On Mon, 2007-06-25 at 17:51 -0400, C. Scott Ananian wrote:
> As food for discussion, here's a counter proposal for an XO upgrade
> mechanism, focusing on the network side.
> ---------
> Design goals:
>  - minimize round-trips necessary for successful upgrade
>  - minimize size of upgrades

(I'm using this reply as a general reply for the whole update thread
instead of replying to each mail.)

First, I must say that the numbers you posted for psdiff look pretty
nice for smaller updates like security problems. (I'm not sure they will
help as much for larger updates though.) It sounds interesting to try to
use this if possible.

The original discussion about diffs and updates talked about storing the
original "gold" image on all laptops, and then sending each update as a
diff from this image. This would mean that the diffs would keep growing
in size, being larger to send and we'd need to use more and more space
for the original image data not used anymore. However, your proposal
instead seems to be that all diffs are incremental (and availible as
reverse diffs for incremental reversal). This keeps each update small,
but instead you need to get all the updates and apply them in order.

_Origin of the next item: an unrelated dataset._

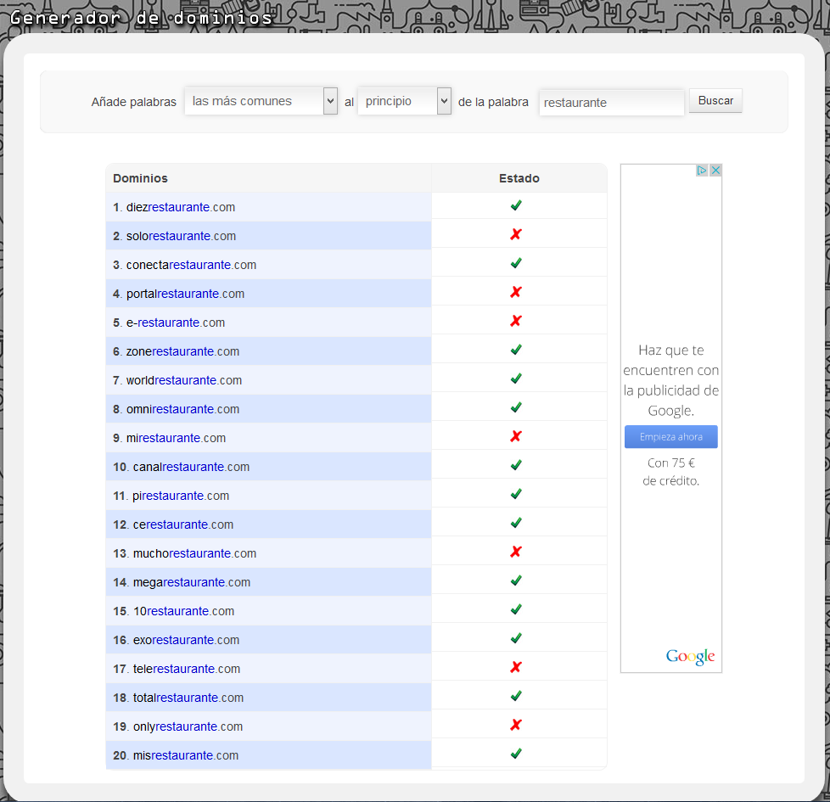Click red X status for portalrestaurante.com
This screenshot has height=802, width=830.
516,293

There is a general difference in how data is distributed in these two
proposals. In your proposal each machine polls and downloads from a
central server. This relies on the mesh (and ultimately a connection to
the internet) for downloading the data. This makes it very sensitive to
the performance of the mesh network. To make this better it uses
multicast to avoid the same data being sent over the mesh to many times.

My distribution model instead is more distributed. The idea is that
while full mesh network traffic is spotty and slow the local wlan
connections have no reason to be much worse than any other wlan
connections (including ours). So, to download a full file from a
neighbour isn't all that slow. Nor does it affect the general
performance of the mesh. 

Instead of all machines downloading the update from the server via the
mesh (or multicast) upgrades happen in stages. The first stage is the
school server getting the new version and announching it. Then all
machines that are close to the server will find the upgrade and update.
Then machines close to these laptops will upgrade from the laptops and
then the update will propagate outwards one machine at a time. (Things
are also dynamic, as the machines move around.) The spread is
"exponential" as the number of machines with the update availible
increases, and at no time are we sending data over the mesh.

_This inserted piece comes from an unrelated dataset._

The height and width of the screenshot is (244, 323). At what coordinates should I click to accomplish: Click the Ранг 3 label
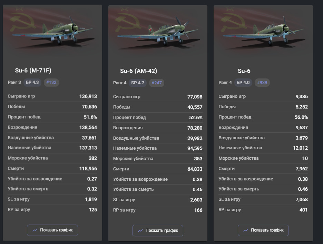coord(14,82)
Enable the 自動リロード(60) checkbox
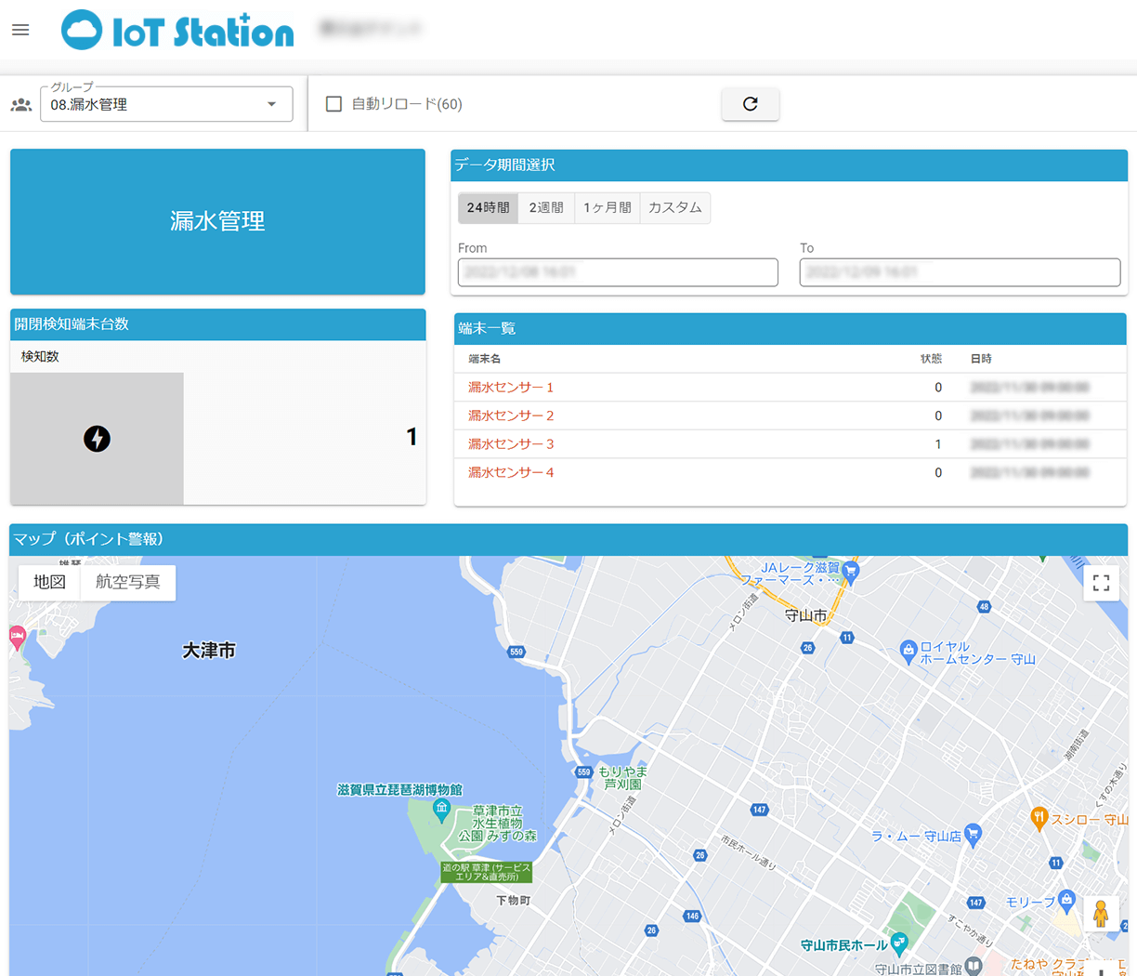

This distributed system makes it possible for laptops to get upgraded
that doesn't have a connection that reaches the school server, as long
as another updated laptop happens to at some time be in the
neighborhood. And it also is possible to update such a laptop to any
version, without having to store all the diffs between the two versions
in the update (i.e. if the laptop hasn't had connection to the net in a
while and don't have a recent update).

I must say that the multicasting portion of your proposal sounds risky
to me. It seems like it is pretty easy for there to be multiple Upgrade
Leaders for the same version, both over time and in parallel, (for
instance due to missed packages, laptops turned on at different times,
etc). Each of these sending multicast messages on the mesh as they
upgrade sound like it could easily fill the mesh with a lot of multicast
traffic.

When you say "multicast", how far do you mean these packages would be
sent? I guess on a mesh network multicast packages are limted by some
kind of hop limit, to avoid loops if nothing else? Some more info on how
multicast works on the mesh would be nice.

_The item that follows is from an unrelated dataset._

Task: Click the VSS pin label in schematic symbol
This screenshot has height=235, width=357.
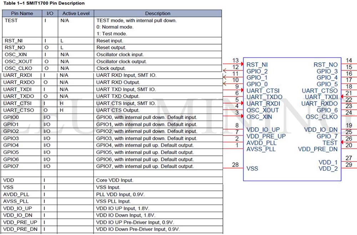Action: 252,168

Also, i keep seeing references to vserver, but i still hasn't seen any
way this could be used to update the system image. In the case of your
proposal this doesn't change much though. For instance, if we used jffs2
filesystem transactions instead the only difference is that applying the
diffs as they come might not be a good idea, instead we keep them and
apply them all in a transaction when we're ready.

So, to sum it up, my approach certainly uses more bits on the network
for data transfer, but I don't think that is a large issue, since all
(most?) transfers are local, and thus should get good performance. It is
also less dependent on direct connections to the internet (or the school
server) and doesn't cause mesh network traffic affecting bandwidth for
other people. Its also, imho vastly simpler to implement, test, and
deploy.

However, it certainly would be nice if we could use the binary diff
approach in a distributed system too. A simple extension for this would
be to do diffs on the school server. We could easily store diffs between
"consecutive" blobs and manifests (say as
http://server/blobs/{first-sha1}-{second-sha1}), and the client could
detect that the server has both the version it already has and the
target version and request a diff between the two files instead of a
full blob (falling back to the full file if the diff wasn't availible). 

Its a bit harder to distribute this to the laptops though, as we don't
want to store older data on them they can't generate diffs. I guess we
could store the diffs from the previous version to the current version,
hoping that this would not use a lot of storage. I guess that is a
question of tradeoff, local bandwidth vs laptop storage.

Maybe there is a better way to use diffs. Lemme think on it for a bit.